Monsieur, je crois vous avoir mandé que j’ai soixante-dix-sept ans ; que de douze heures j’en souffre onze, ou environ ; que je perds la vue dès que mes déserts sont couverts de neige ; qu’ayant établi des fabriques de montres tout autour de mon tombeau, dans mon petit village où l’on manque de pain, malgré les Éphémérides du Citoyen, je me trouve accablé des maux d’autrui encore plus que des miens ; que j’ai très-rarement la force et le temps d’écrire, encore moins de pouvoir être philosophe. Je vous dirai ce que répondit Saint-Évremont à Waller lorsqu’il se mourait, et que Waller lui demandait ce qu’il pensait sur les vérités éternelles et sur les mensonges éternels : « Monsieur Waller, vous me prenez trop à votre avantage. »

Je suis avec vous, monsieur, à peu près dans le même cas : vous avez autant d’esprit que Waller ; je suis presque aussi vieux que Saint-Évremont, et je n’en sais pas autant que lui.

Amusez-vous à rechercher tout ce que j’ai cherché en vain pendant soixante ans. C’est un grand plaisir de mettre sur le papier ses pensées, de s’en rendre un compte bien net, et d’éclairer les autres en s’éclairant soi-même.

Je me flatte de ne point ressembler à ces vieillards qui craignent d’être instruits par des hommes qui sortent de la jeunesse. Je recevrai, avec grande joie, une vérité aujourd’hui, étant condamné à mourir demain.
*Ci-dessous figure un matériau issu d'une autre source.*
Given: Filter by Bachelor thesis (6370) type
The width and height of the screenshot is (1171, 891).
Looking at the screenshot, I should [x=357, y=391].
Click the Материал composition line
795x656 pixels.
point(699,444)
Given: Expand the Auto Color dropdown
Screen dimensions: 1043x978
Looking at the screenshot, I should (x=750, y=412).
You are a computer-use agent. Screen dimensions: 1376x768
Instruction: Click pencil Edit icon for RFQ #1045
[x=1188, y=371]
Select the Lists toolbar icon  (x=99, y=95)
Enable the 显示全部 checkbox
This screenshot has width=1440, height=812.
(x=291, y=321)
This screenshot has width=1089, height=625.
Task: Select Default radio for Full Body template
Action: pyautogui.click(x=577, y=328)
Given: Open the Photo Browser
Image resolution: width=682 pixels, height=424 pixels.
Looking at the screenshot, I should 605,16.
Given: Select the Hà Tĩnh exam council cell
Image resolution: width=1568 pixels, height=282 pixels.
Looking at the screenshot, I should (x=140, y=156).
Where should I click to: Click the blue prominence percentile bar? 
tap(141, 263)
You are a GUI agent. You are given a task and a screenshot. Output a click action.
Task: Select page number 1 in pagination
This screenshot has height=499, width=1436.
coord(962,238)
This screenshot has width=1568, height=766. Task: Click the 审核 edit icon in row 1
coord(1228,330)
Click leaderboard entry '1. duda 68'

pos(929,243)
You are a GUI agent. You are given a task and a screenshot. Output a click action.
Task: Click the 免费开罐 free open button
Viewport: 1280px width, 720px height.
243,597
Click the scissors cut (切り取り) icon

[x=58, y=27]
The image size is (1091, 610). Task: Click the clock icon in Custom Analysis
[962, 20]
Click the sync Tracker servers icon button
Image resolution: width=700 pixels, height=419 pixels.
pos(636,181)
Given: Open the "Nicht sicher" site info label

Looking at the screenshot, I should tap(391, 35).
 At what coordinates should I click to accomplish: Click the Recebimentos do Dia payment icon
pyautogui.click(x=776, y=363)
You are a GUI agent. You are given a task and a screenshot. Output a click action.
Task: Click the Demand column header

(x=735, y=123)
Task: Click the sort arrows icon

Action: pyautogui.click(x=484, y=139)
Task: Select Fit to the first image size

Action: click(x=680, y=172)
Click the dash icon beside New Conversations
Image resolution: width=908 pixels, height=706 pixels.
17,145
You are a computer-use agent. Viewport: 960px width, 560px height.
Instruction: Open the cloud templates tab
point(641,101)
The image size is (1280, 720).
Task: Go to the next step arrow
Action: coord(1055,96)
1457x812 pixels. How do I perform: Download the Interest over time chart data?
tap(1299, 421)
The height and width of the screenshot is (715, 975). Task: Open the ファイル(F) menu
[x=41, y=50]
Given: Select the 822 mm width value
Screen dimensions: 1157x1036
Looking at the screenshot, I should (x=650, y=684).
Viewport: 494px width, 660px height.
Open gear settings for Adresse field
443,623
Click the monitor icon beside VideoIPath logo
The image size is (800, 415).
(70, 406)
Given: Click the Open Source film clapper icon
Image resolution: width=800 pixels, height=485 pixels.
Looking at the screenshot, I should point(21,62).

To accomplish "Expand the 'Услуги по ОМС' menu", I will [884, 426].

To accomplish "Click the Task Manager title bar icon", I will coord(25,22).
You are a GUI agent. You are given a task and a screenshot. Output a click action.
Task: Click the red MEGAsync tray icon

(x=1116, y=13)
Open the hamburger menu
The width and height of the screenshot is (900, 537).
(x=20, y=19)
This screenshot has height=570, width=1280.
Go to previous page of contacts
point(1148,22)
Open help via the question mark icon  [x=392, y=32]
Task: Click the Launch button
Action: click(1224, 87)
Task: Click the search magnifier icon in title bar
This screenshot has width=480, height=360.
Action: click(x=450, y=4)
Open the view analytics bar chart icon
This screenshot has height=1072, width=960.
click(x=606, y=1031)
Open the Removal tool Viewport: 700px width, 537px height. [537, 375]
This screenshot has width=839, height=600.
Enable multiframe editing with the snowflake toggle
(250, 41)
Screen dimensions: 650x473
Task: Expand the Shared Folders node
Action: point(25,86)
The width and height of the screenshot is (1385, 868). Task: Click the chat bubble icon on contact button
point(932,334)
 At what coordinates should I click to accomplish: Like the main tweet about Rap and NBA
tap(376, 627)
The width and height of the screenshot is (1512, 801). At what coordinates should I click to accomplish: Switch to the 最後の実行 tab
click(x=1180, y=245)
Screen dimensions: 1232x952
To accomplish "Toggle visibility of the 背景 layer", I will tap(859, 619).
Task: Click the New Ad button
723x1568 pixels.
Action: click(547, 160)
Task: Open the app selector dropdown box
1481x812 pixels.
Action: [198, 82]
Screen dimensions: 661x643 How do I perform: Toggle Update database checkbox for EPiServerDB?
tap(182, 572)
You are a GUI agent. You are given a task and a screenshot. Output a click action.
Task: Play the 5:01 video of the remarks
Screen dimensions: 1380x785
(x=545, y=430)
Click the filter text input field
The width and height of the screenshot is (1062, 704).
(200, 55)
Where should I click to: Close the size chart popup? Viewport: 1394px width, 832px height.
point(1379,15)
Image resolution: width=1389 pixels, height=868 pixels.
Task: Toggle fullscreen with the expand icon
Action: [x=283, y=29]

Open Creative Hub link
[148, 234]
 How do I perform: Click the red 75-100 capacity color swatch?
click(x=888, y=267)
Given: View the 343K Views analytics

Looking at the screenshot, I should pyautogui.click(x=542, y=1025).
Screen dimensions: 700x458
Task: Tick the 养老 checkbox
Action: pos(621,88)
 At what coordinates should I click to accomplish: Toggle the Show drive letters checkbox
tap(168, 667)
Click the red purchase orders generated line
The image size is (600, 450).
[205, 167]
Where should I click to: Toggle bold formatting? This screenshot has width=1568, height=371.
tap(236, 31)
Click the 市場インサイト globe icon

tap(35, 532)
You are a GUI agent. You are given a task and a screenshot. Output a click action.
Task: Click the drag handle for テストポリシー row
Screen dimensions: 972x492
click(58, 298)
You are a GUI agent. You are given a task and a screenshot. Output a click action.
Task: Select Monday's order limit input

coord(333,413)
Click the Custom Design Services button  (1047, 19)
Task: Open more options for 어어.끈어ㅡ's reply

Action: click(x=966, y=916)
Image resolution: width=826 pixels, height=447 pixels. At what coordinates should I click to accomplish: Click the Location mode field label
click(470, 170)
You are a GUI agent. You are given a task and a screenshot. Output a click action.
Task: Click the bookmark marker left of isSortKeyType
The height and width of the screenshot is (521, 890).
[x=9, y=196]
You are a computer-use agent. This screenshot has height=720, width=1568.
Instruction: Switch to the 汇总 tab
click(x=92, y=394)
Continuez, monsieur, à rendre vos vassaux heureux, et à instruire vos anciens serviteurs. Mais que je traite avec vous, par lettres, des choses où Aristote, Platon, saint Thomas et saint Bonaventure se sont cassé le nez, c’est ce qu’assurément je ne ferai pas j’aime mieux vous dire que je suis un vieux paresseux qui vous est attaché avec le plus tendre respect, et cela de tout son cœur.